Joi Ito writes:
According to articles in the press, there are 5-6 million blogs. These are not to be confused with hompy. Hompy (a derivative of home page) are personal home pages with photo albums, guest books, avatars, background skins, and background music. There are approximately 10 million hompy pages. In a city with a population of 10 million and a country with a population of 45 million, that’s quite impressive. Companies seem to be making money selling background music and items for hompy pages. Most of the posts are focused on photos and one line comments on pages of friends. They are generally closed communities and are focused more on real-time presence-like communication rather than diary or dialog.
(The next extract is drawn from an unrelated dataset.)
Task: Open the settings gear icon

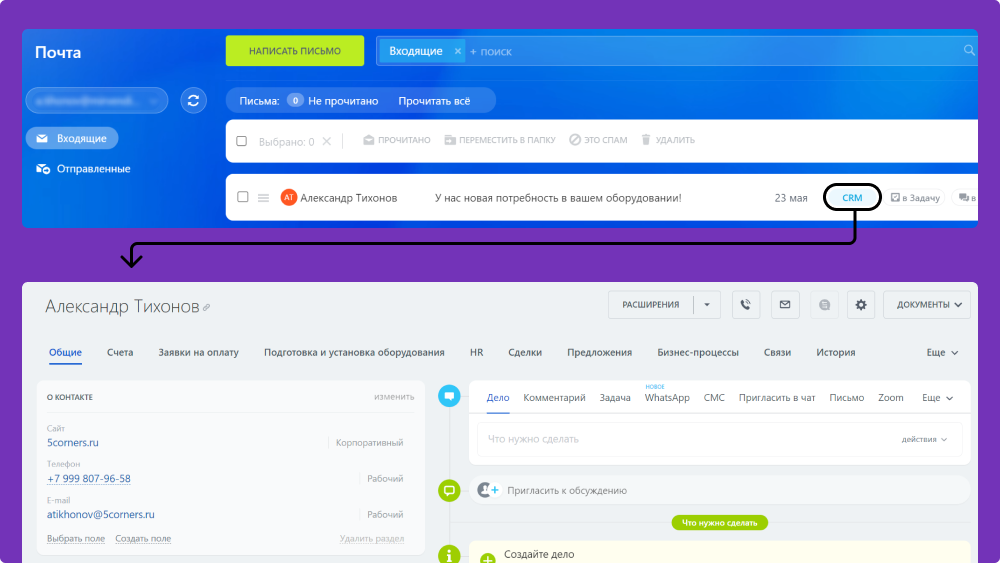Action: [x=862, y=305]
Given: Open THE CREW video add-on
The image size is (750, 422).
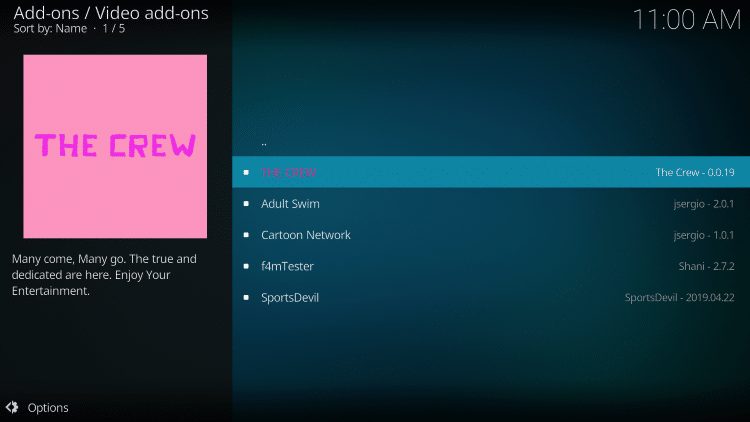Looking at the screenshot, I should [491, 172].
Cyworld, which sounded like the leader for hompys has a feature they call “scrap”. This allows you to copy/paste content from other web pages easily to your hompy. On of the problems that I see with this is that this simple built-in feature does not provide a link back to the original source. It is rumored engineers who designed this left and joined Naver, one of the leading blog companies and created a similar feature for them. Generally speaking, it sounded like people don’t link very much. They are still mostly plain html and not css + xhtml. There seemed to be some trackback implementation, but it is not yet as widely used as in the US or Japan. As far as I could tell, none of the blog systems used any of the standard APIs, and some had RSS feeds. Blogs and hompys don’t seem to be pinging any pinger sites, which makes them nearly invisible to the outside world. In addition, many sites block search engine bots from crawling hompys and blogs.